» MATERIAL SUPPLIED

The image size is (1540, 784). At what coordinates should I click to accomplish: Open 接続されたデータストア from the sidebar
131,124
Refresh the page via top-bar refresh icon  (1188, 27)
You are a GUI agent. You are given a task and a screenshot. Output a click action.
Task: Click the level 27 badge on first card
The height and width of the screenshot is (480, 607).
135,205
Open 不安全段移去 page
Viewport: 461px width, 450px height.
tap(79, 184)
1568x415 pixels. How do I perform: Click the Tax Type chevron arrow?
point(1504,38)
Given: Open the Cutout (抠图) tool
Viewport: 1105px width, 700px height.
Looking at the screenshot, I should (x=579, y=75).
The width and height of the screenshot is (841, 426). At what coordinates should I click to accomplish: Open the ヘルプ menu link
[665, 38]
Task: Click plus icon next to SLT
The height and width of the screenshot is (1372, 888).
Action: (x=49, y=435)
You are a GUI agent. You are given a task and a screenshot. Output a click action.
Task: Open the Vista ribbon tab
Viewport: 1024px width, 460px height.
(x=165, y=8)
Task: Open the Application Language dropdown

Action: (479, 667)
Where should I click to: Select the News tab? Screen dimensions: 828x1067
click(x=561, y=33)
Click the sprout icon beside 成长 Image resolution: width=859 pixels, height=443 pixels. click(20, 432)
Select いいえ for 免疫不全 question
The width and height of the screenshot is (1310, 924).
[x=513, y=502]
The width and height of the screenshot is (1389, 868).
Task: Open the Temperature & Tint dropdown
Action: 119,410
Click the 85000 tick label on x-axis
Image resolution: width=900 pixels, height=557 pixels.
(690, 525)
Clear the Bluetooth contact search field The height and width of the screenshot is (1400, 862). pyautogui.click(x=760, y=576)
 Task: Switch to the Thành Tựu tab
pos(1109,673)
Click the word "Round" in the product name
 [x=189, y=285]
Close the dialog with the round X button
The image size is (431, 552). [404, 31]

» WORK TO DO
Copy out all of the data above, line for line, with no changes.

» SOLUTION TO THIS EXERCISE
The image size is (1540, 784). At what coordinates should I click to accomplish: Open 接続されたデータストア from the sidebar
131,124
Refresh the page via top-bar refresh icon  (1188, 27)
You are a GUI agent. You are given a task and a screenshot. Output a click action.
Task: Click the level 27 badge on first card
The height and width of the screenshot is (480, 607).
135,205
Open 不安全段移去 page
Viewport: 461px width, 450px height.
tap(79, 184)
1568x415 pixels. How do I perform: Click the Tax Type chevron arrow?
point(1504,38)
Given: Open the Cutout (抠图) tool
Viewport: 1105px width, 700px height.
Looking at the screenshot, I should (x=579, y=75).
The width and height of the screenshot is (841, 426). At what coordinates should I click to accomplish: Open the ヘルプ menu link
[665, 38]
Task: Click plus icon next to SLT
The height and width of the screenshot is (1372, 888).
Action: (x=49, y=435)
You are a GUI agent. You are given a task and a screenshot. Output a click action.
Task: Open the Vista ribbon tab
Viewport: 1024px width, 460px height.
(x=165, y=8)
Task: Open the Application Language dropdown

Action: (479, 667)
Where should I click to: Select the News tab? Screen dimensions: 828x1067
click(x=561, y=33)
Click the sprout icon beside 成长 Image resolution: width=859 pixels, height=443 pixels. click(20, 432)
Select いいえ for 免疫不全 question
The width and height of the screenshot is (1310, 924).
[x=513, y=502]
The width and height of the screenshot is (1389, 868).
Task: Open the Temperature & Tint dropdown
Action: 119,410
Click the 85000 tick label on x-axis
Image resolution: width=900 pixels, height=557 pixels.
(690, 525)
Clear the Bluetooth contact search field The height and width of the screenshot is (1400, 862). pyautogui.click(x=760, y=576)
 Task: Switch to the Thành Tựu tab
pos(1109,673)
Click the word "Round" in the product name
 [x=189, y=285]
Close the dialog with the round X button
The image size is (431, 552). [404, 31]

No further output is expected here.